GIVEN TASK 1.
In the Airflow post, rewrite everything from "I would like to do" down to "datetime.datetime(2020, 9, 28)", changing "my_date" to "run_date".
GIVEN TASK 2.
In the Airflow post, what does the comment directly above the line that builds df_status say that the line is for?

TEXT SECTION.
══════════

0

I would like to extract all execution time of a particular task in an Airflow Dag. I would prefer to do it by writing another Dag.

I have used the following Dag to extract the status and execution time of another Dag


import pandas as pd
import numpy as np
import pandas_gbq
from google.cloud import storage as gcs
from google.cloud import bigquery

dag_id = 'my_dag'
dag_runs = DagRun.find(dag_id=my_dag)
        
# Declare empty array

arr = []
arr1 = []

for dag_run in dag_runs:
    arr.append(dag_run.state)
    arr1.append(dag_run.execution_date)
 

dag_info = {'time': arr1, 'dag_status': arr}

df = pd.DataFrame(dag_info)

## Keep failed and successful dag runs    
df_status = df[(df.dag_status == "failed") | (df.dag_status == "success")] 

df_status.loc[df_status['dag_status']=='success','flag'] = 0
df_status.loc[df_status['dag_status']=='failed','flag'] = 1

### Code to save the table in Bigquery


return None

I would like to do same but this time to extract a task information for 'my_dag'. I have tried solution given Status of Airflow task within the dag but it returns "None", although I know the task and dag is running.

def task_status_check(**kwargs):

        ##### TESTING. ####

        import pandas as pd
        import datetime

        my_date = datetime.datetime(2020, 9, 28)

        my_dag_id = 'my_dag'
        my_task_id = 'my_task'


        dag_folder = conf.get('core','DAGS_FOLDER')

══════════

GIVEN ENTRIES.
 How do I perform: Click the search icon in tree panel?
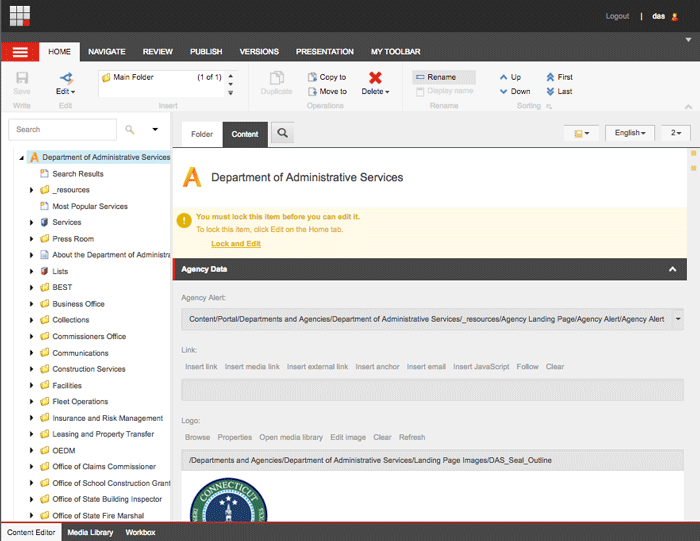point(130,129)
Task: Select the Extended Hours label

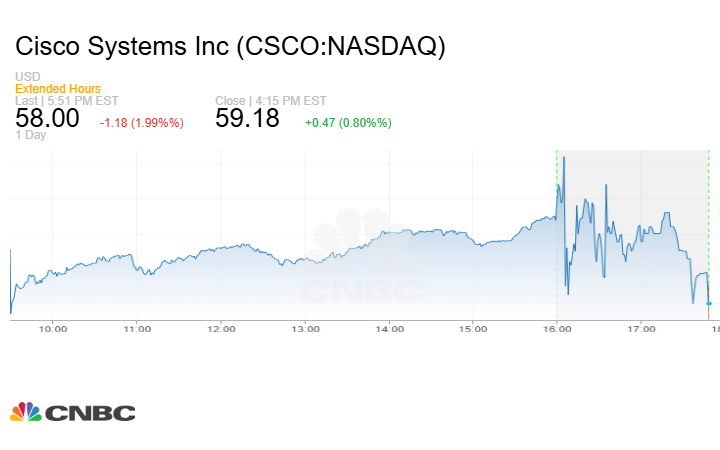Action: coord(58,89)
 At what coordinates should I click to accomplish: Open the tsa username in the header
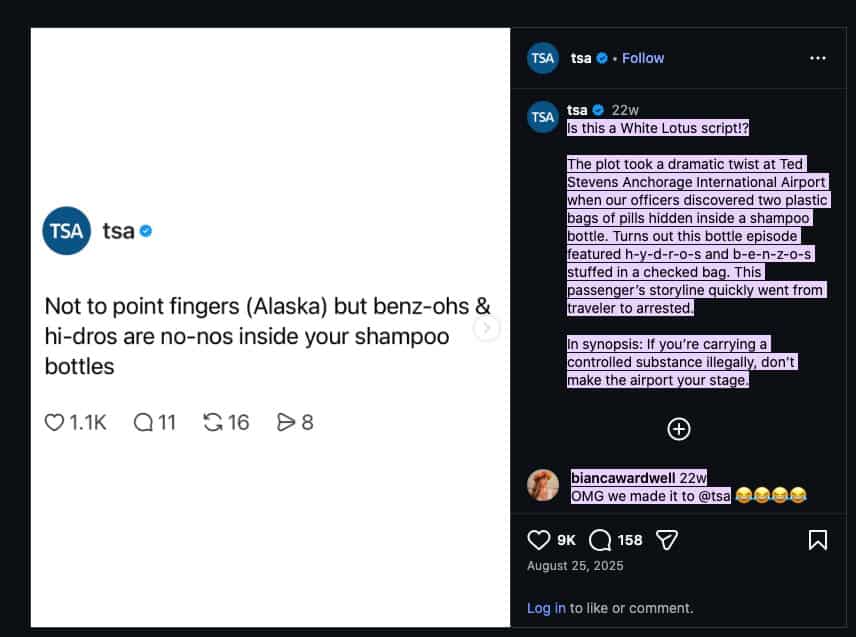[581, 58]
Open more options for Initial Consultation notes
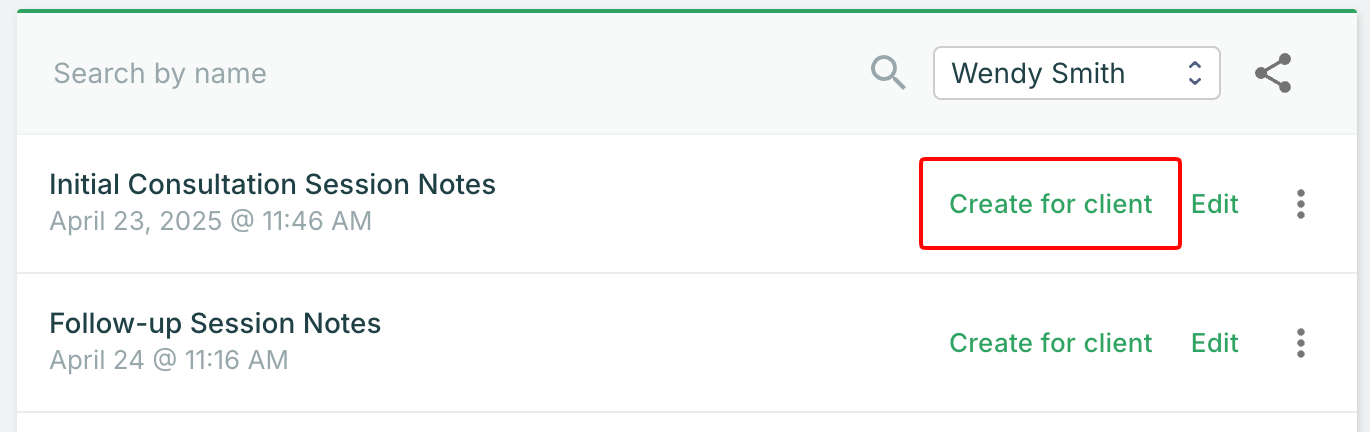Image resolution: width=1370 pixels, height=432 pixels. pyautogui.click(x=1300, y=204)
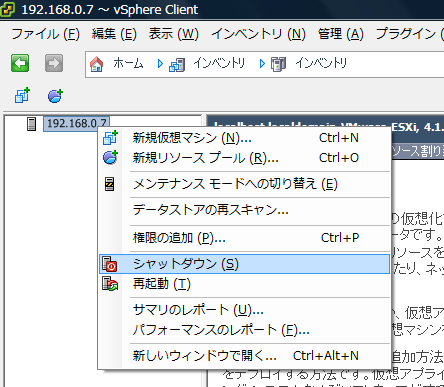Expand the arrow after ホーム breadcrumb
The height and width of the screenshot is (387, 444).
tap(160, 64)
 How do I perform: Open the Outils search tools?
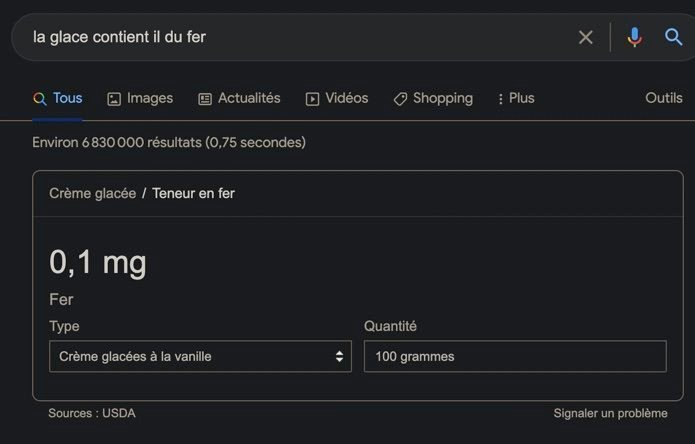(x=664, y=98)
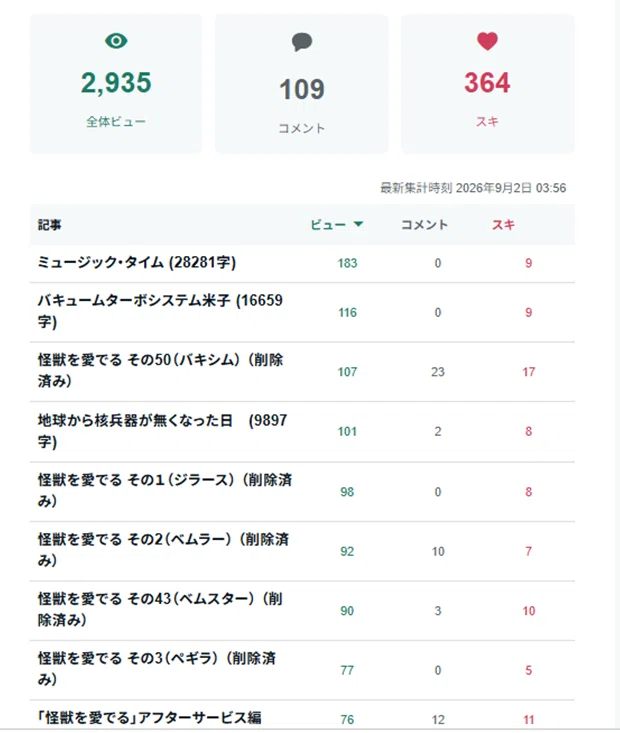Click the speech bubble comment icon
Image resolution: width=620 pixels, height=733 pixels.
coord(302,42)
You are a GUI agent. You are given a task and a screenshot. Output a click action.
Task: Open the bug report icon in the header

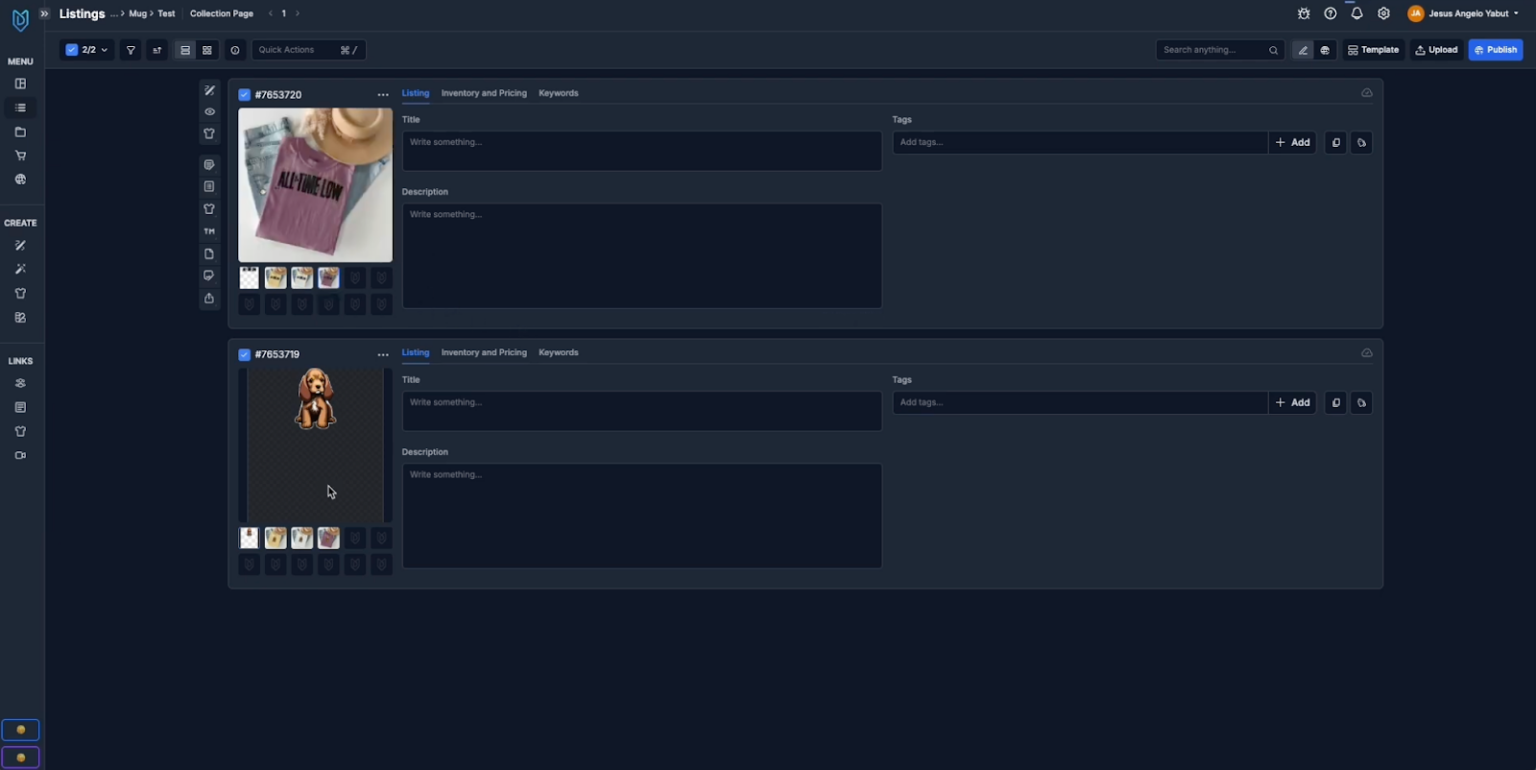point(1303,14)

══════════

RESPONSE 1.
I would like to do same but this time to extract a task information for 'my_dag'. I have tried solution given Status of Airflow task within the dag but it returns "None", although I know the task and dag is running.

def task_status_check(**kwargs):

        ##### TESTING. ####

        import pandas as pd
        import datetime

        run_date = datetime.datetime(2020, 9, 28)

RESPONSE 2.
The line keeps only the DAG runs whose dag_status is "failed" or "success". The comment above it gives that purpose: "Keep failed and successful dag runs."